Real estate expert advises monitoring these 4 signs to determine if a market is a buyer's market.

Real estate expert advises monitoring these 4 signs to determine if a market is a buyer's market.
Real estate expert advises monitoring these 4 signs to determine if a market is a buyer's market.
  • The housing market is not yet affordable due to high prices and borrowing costs.
  • Yet some signs are pointing toward a notable, buyer-friendly shift.
Affordability remain stretched in housing market but inventories are rising, says Ivy Zelman

Despite home prices reaching unprecedented levels, experts predict that the housing market is improving for buyers in certain areas.

In June, the median cost of a single-family home in the U.S. reached a new all-time high of $426,900, while the number of homes sold decreased by 5.4% from May to about 3.89 million, according to the National Association of Realtors.

Although mortgage rates have decreased from their May high, borrowing costs remain expensive for homebuyers. The average 30-year fixed rate mortgage in the U.S. increased to 6.78% from 6.77% on Thursday, according to Freddie Mac data from the Federal Reserve.

Some indicators suggest that the housing market is moving away from a seller's market, despite the challenges.

"Defining a buyer's market can be challenging, as there are no clear-cut rules," said Chen Zhao, the economic research lead at Redfin.

"Zhao stated that the market is shifting more towards buyers, possibly bringing it into balance.

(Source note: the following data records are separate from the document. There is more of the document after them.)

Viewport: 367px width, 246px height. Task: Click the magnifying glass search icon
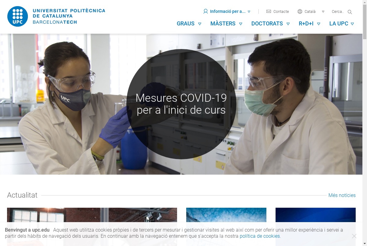[350, 12]
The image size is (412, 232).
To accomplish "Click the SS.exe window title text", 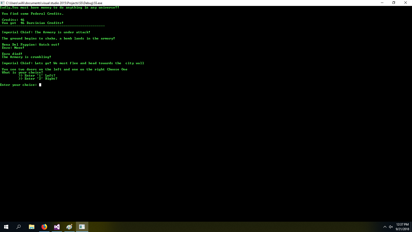I will click(x=54, y=3).
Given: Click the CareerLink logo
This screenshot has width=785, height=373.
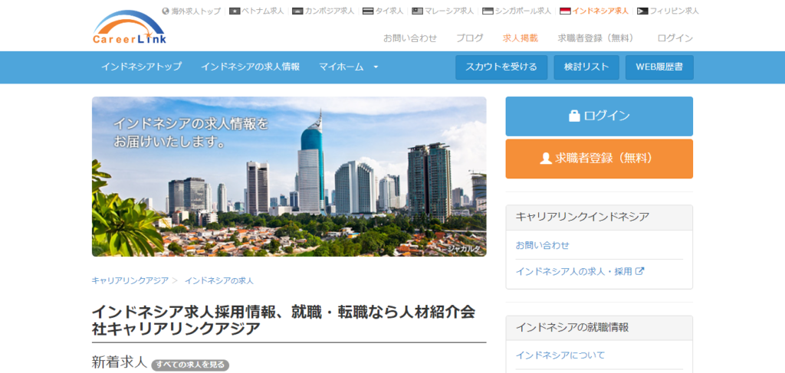Looking at the screenshot, I should (130, 28).
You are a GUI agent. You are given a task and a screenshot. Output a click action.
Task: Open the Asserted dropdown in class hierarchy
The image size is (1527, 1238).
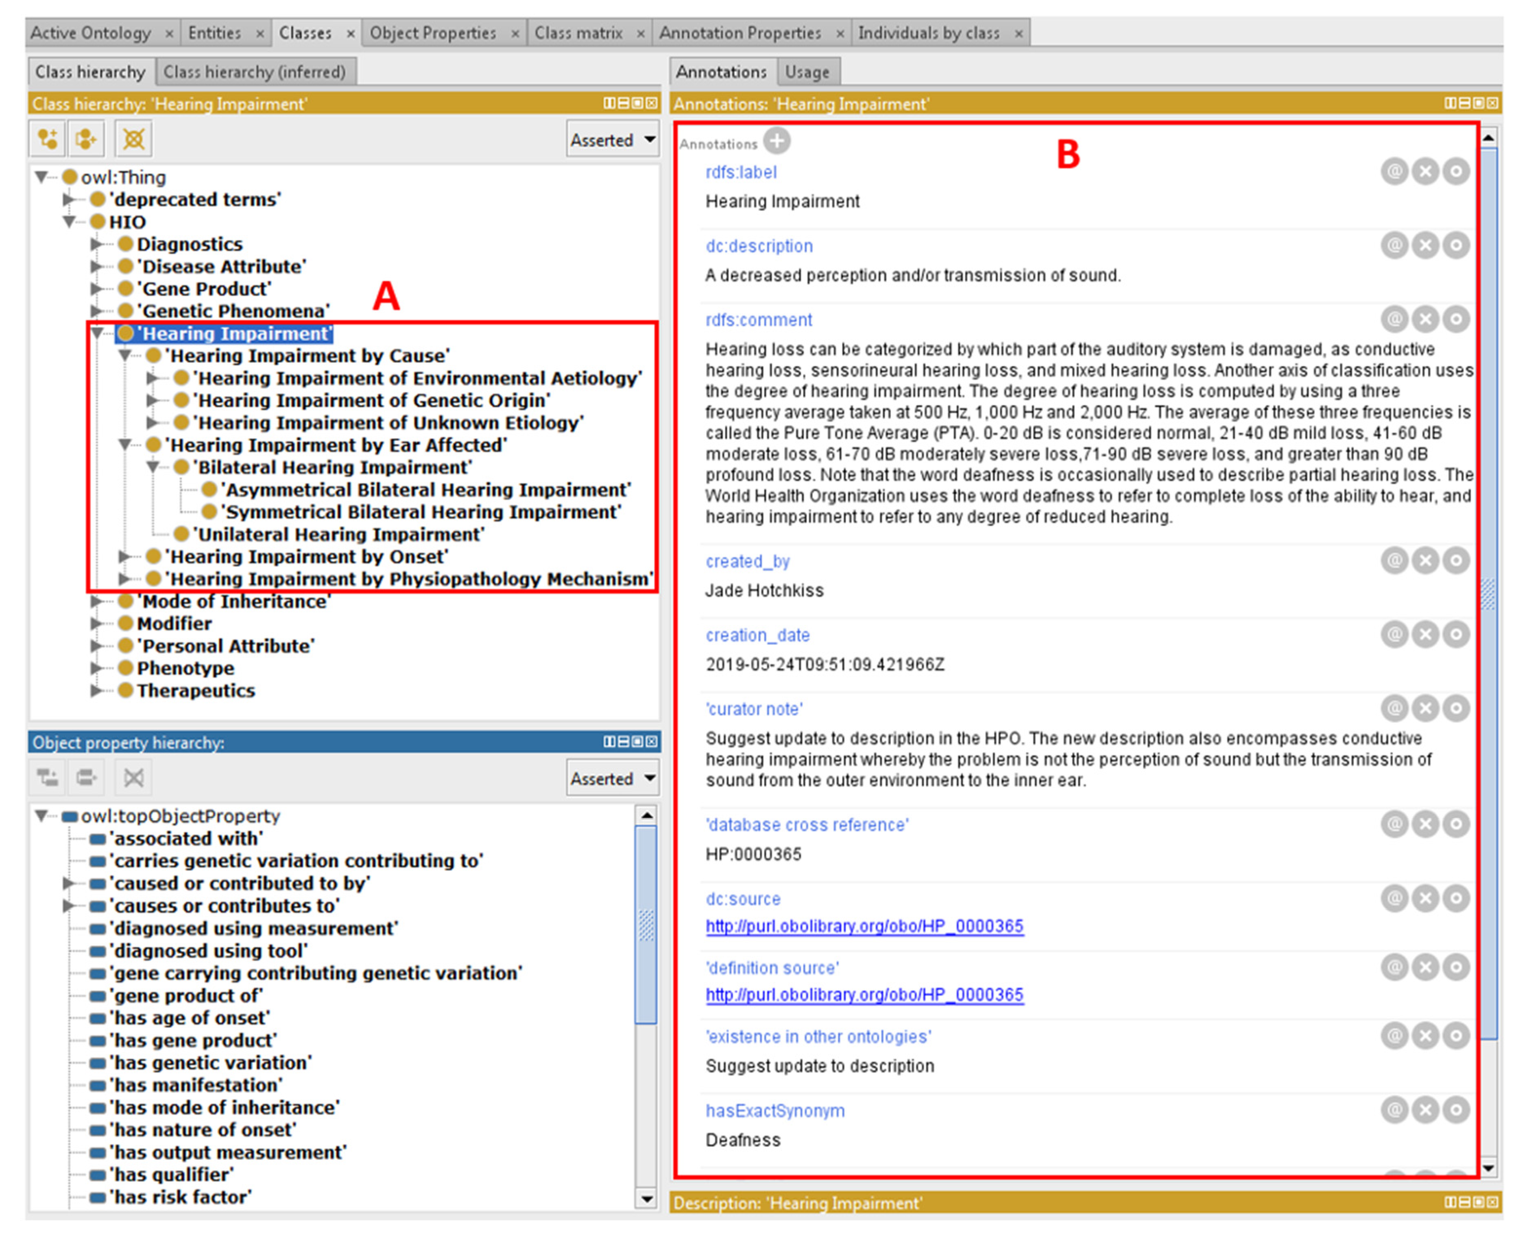click(613, 140)
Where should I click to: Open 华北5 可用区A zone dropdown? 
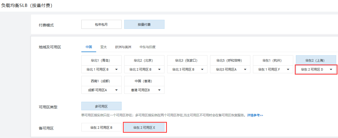pos(230,70)
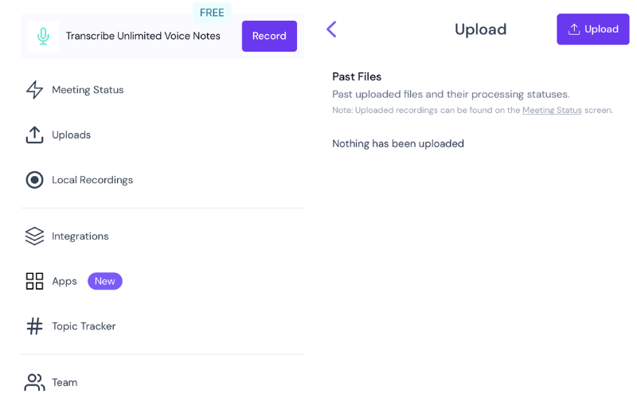Image resolution: width=637 pixels, height=398 pixels.
Task: Navigate to Integrations
Action: tap(80, 236)
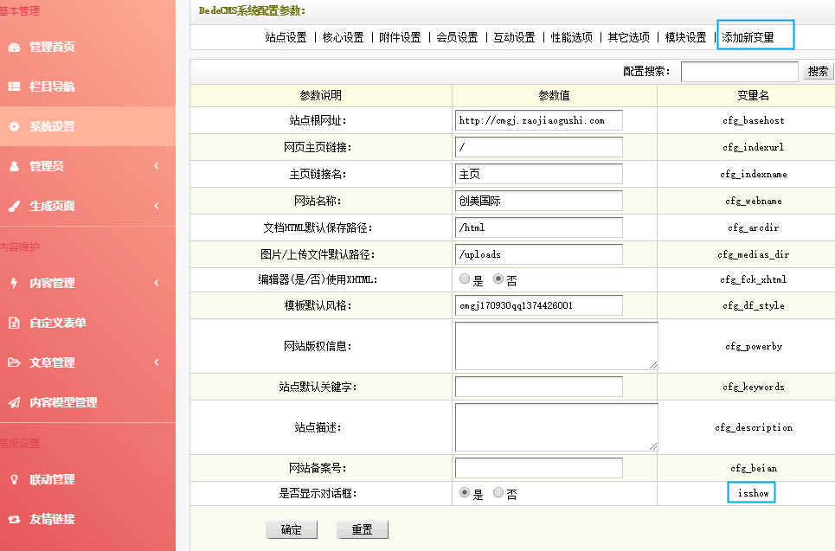Viewport: 835px width, 551px height.
Task: Click the 配置搜索 input field
Action: (739, 72)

Although things are improving, they are not yet excellent."

Orphe Divounguy, a senior economist at Zillow, agreed.

"Although we are still in a seller's market nationwide, there is good news for buyers in the near future."

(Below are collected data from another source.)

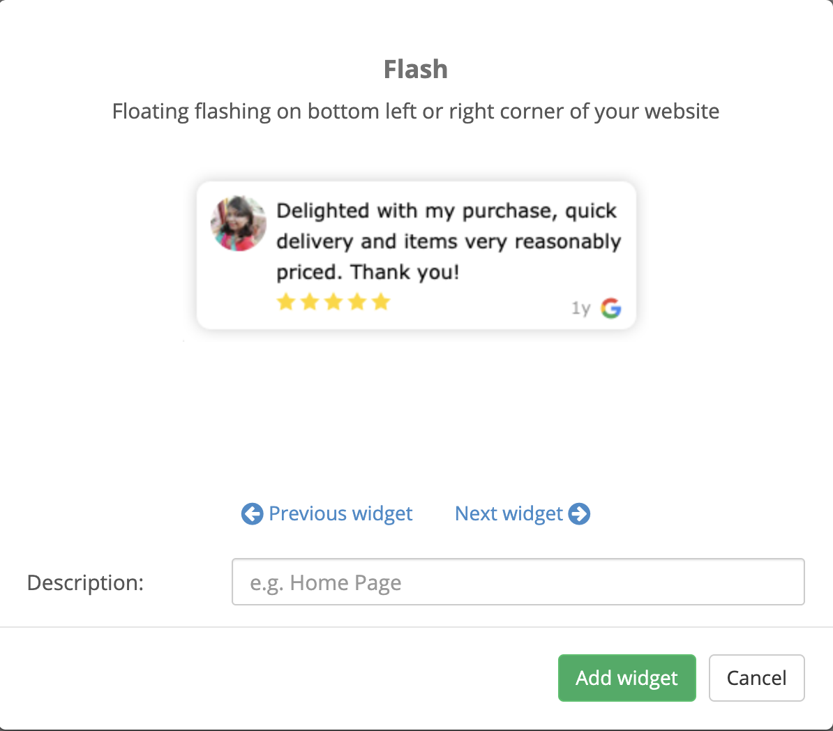Click the fourth yellow rating star
This screenshot has width=833, height=731.
point(357,302)
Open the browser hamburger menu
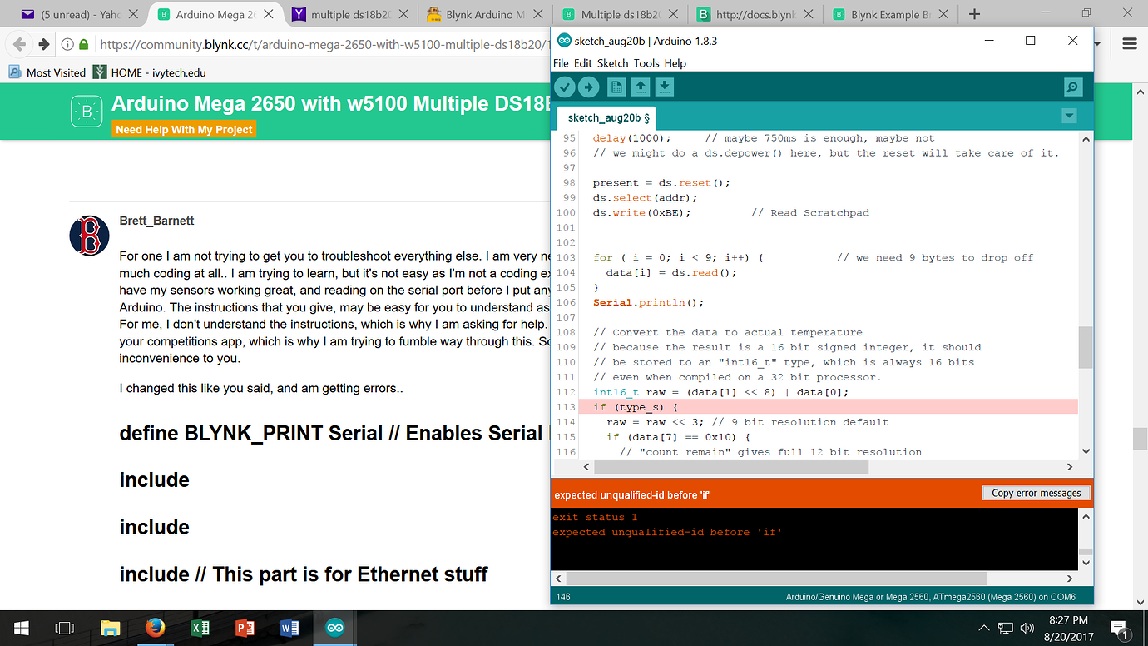This screenshot has height=646, width=1148. point(1129,44)
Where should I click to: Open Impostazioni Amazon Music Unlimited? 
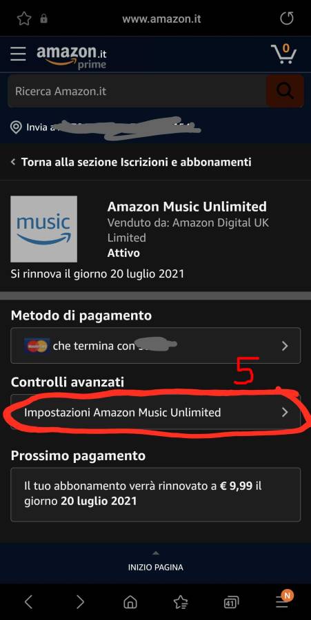(156, 413)
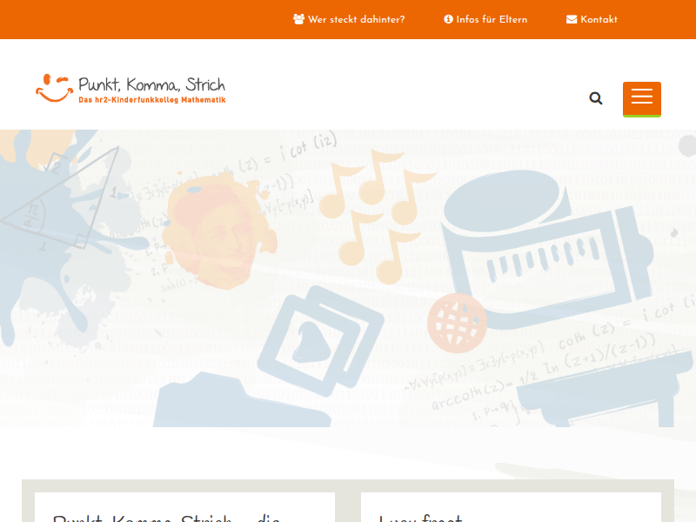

4 signs of 'a more neutral market'

Despite the affordability challenge, buyers who can afford to purchase are realizing that the pendulum is swinging back slightly in their favor, as things are moving towards a more neutral market, according to Divounguy.

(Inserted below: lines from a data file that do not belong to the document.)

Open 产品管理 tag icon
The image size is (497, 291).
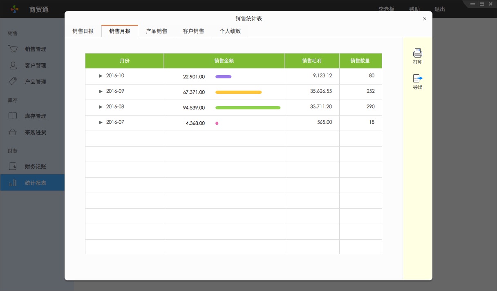coord(13,81)
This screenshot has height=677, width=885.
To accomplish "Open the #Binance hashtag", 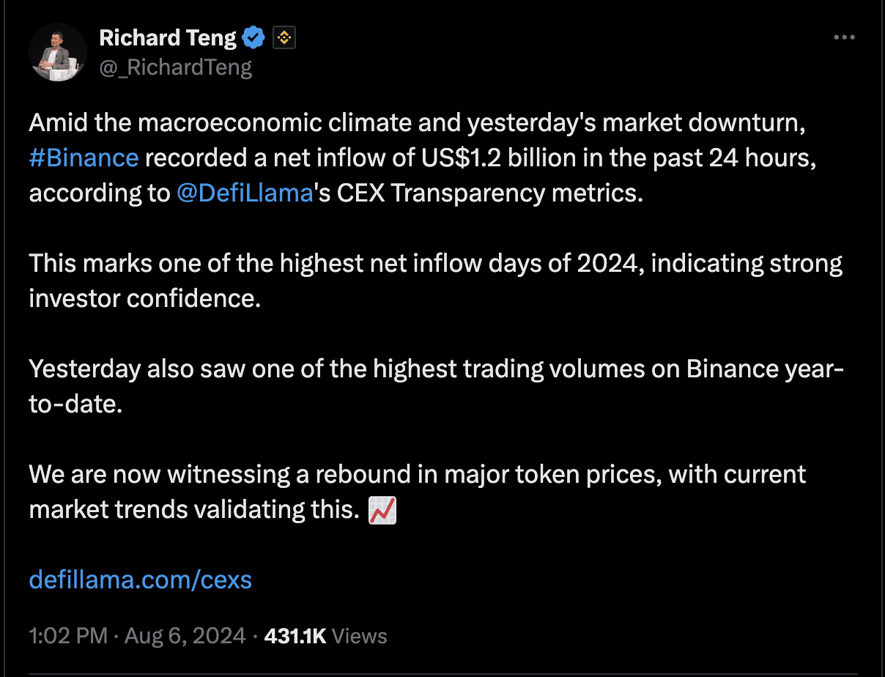I will tap(84, 158).
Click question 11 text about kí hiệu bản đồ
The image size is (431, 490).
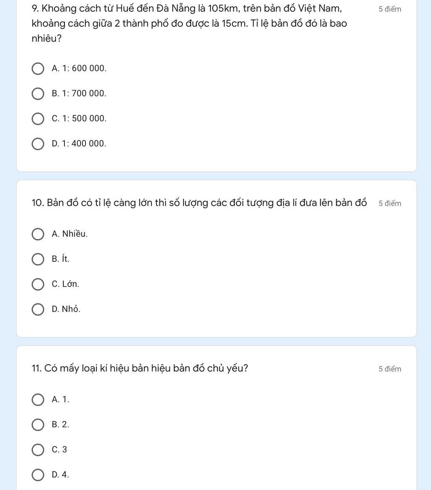point(140,368)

Four indicators that suggest the housing market in your area is leaning towards buyers are:

1. Homes are lingering on the market longer

Daryl Fairweather, Redfin's chief economist, previously stated on CNBC that as homes remain on the market for extended periods, buyers may have the chance to purchase a property below its listed price.

In June, 64.7% of homes listed on the market had been on the market for at least 30 days, an increase from 59.6% the previous year, according to Redfin. The reason for this is that mortgage rates and prices remain high for buyers, causing homes to sit on the market for slightly longer.

Down payment-assistance programs can aid in purchasing a home. Selling a house is difficult during hot weather. Some renters may be mortgage-ready without realizing it.

"Homes are remaining on the market for a longer period of time, according to Zillow data," said Divounguy.

2. Buyers are backing out

Some homebuyers are abandoning their home purchase at the last minute, even after reaching the closing stage.

Redfin found that approximately 56,000 home-purchase agreements were canceled in June. Some of these abandoned deals may be due to buyers reevaluating their budget and requirements.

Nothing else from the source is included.